Aim of the exercise:
Answer from the Tokyo Mosque text:
1. Who was the architect of the building begun in 1998?
2. How tall is the minaret?
3. What material covers the minbar and mihrab?

Text passage:
****************
The mosque was originally built along with an adjoining school on May 12, 1938, by Bashkir and Tatar immigrants from Russia who had come to Japan after the October Revolution. It was made under the direction of Abdurreshid Ibrahim, the first Imam of the mosque, and Abdülhay Kurban Ali. In 1986, the mosque was demolished due to severe structural damage.

Under the direction and support of Turkey's Directorate of Religious Affairs, a new building was begun in 1998. The architect for the building was Hilmi Şenalp. The ornamentation was based on the Ottoman style. Around 70 Turkish craftsmen performed the finishing details, and a considerable quantity of marble was imported from Turkey. The construction was completed in 2000 at a cost of c. 1.5 billion yen. The inauguration was held on June 30, 2000.

== Description ==
The Tokyo Mosque is 734 m2 in area and has one basement floor and three above-ground floors with a total floor area of 1477 m2. Its main dome is 23.25 m tall and is supported by six pillars, while the adjacent minaret is 41.48 m tall.

Each floor of the building houses a different activity for worshipers at that mosque. The first floor is a common area, the second floor is the prayer room, housing the mihrab, and a minbar, elevated steps for the imam to deliver the sermon.

=== Color depicted in Ottoman mosques ===
All throughout the interior and exterior of the Tokyo Mosque the colors white, and turquoise are heavily used. Since this mosque is modeled after Ottoman architecture the colors that are utilized are reflected throughout this structure and the use of the colors implemented are reciprocated as well. The color turquoise is a color that is regarded to be a representation of holiness, a color depicted as early as ancient Iran. The minbar and mihrab are both covered in white marble, a color that most known to represent purity in relation to God and pure light, while the gold detailing on both of the functional ornaments allows the pieces to further stand out in the mosque.
****************
Data extract:

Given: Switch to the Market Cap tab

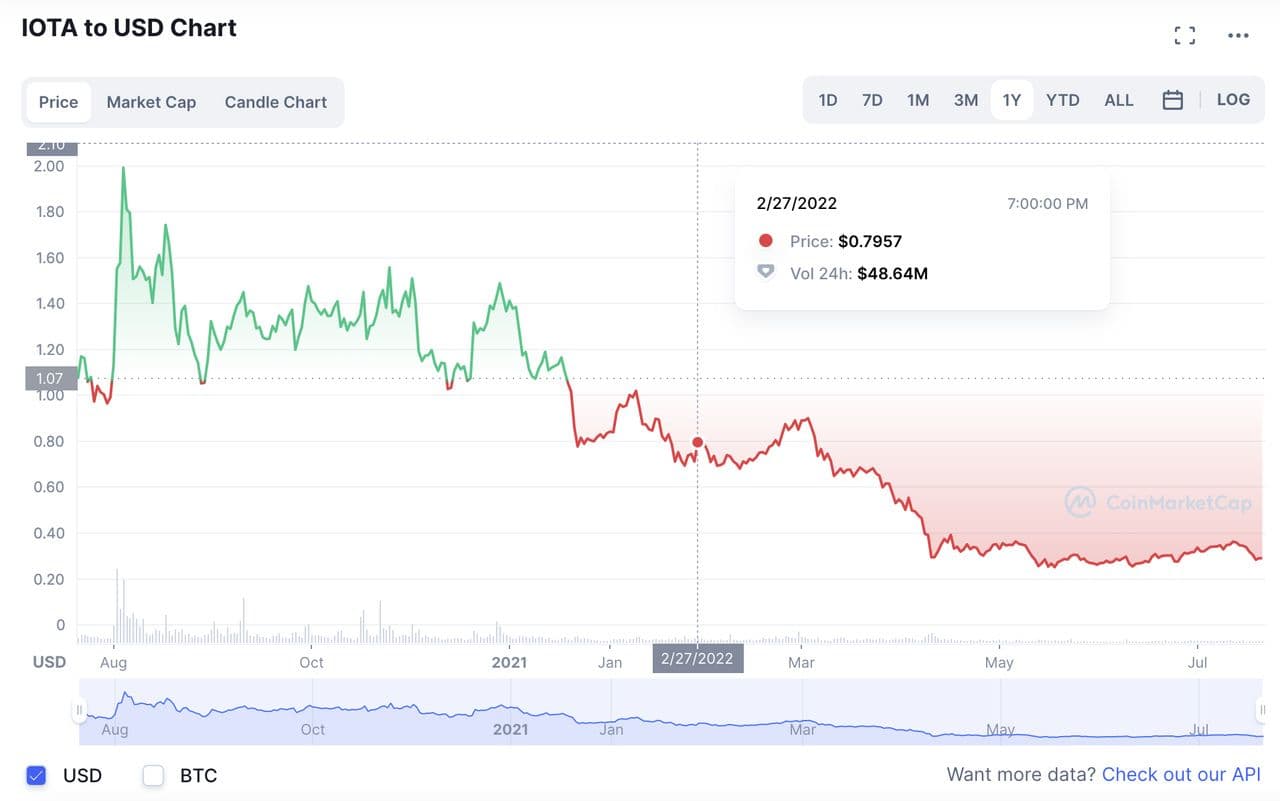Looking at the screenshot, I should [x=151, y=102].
****************
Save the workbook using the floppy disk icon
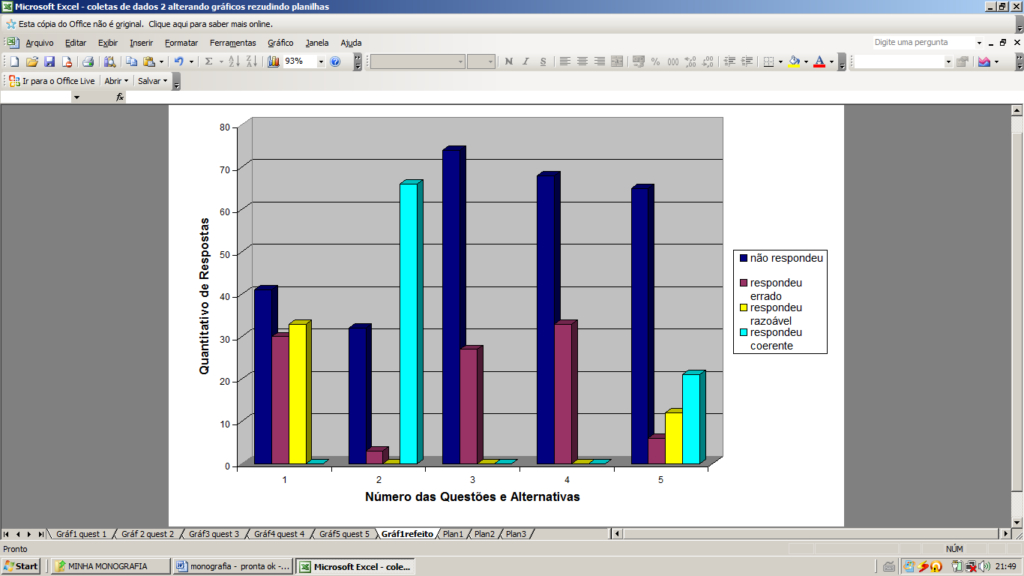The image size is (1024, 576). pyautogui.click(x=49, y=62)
****************
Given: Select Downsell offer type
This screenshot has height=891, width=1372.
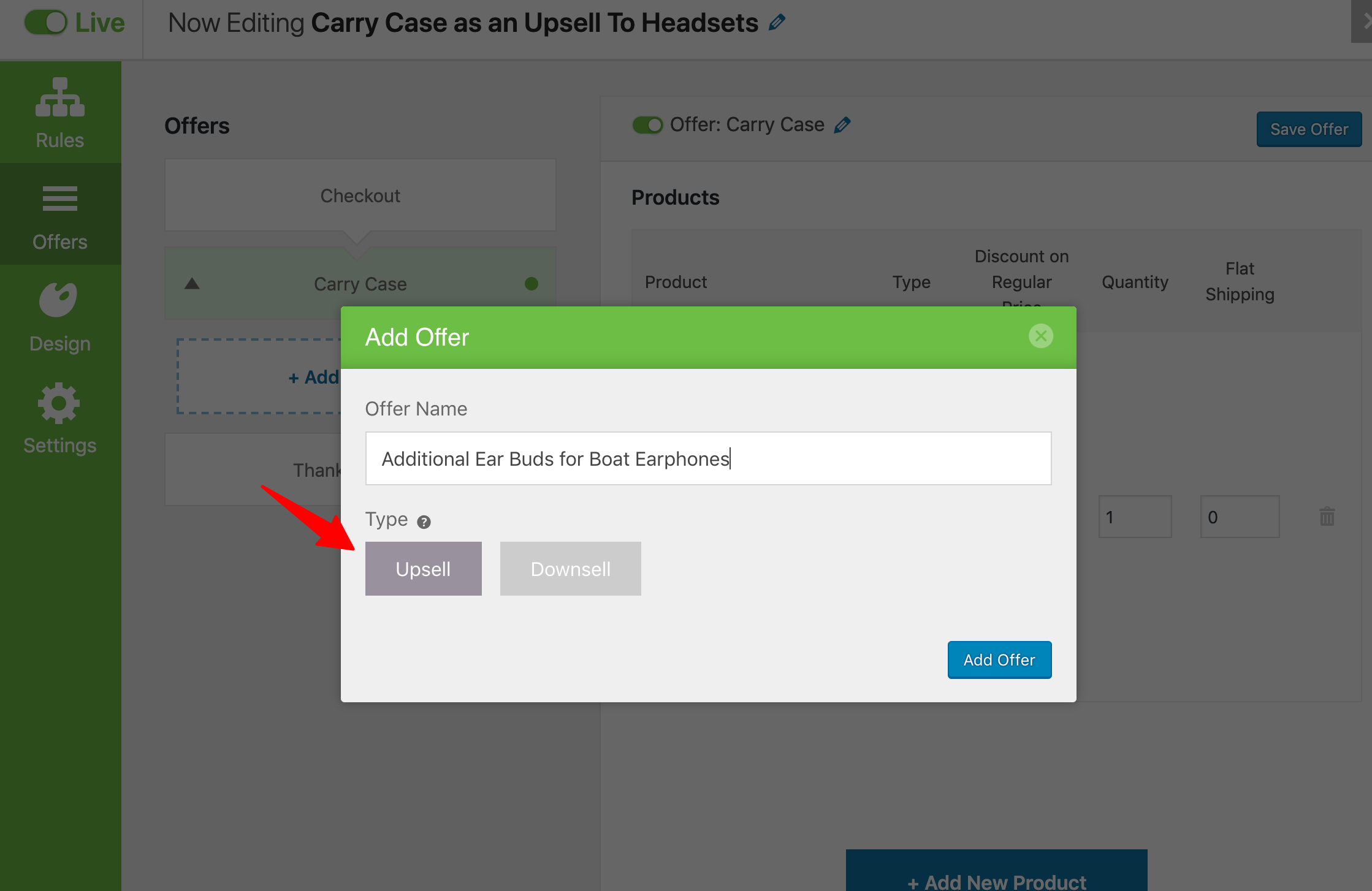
****************
Your solution:
1. Hilmi Şenalp
2. 41.48 m
3. White marble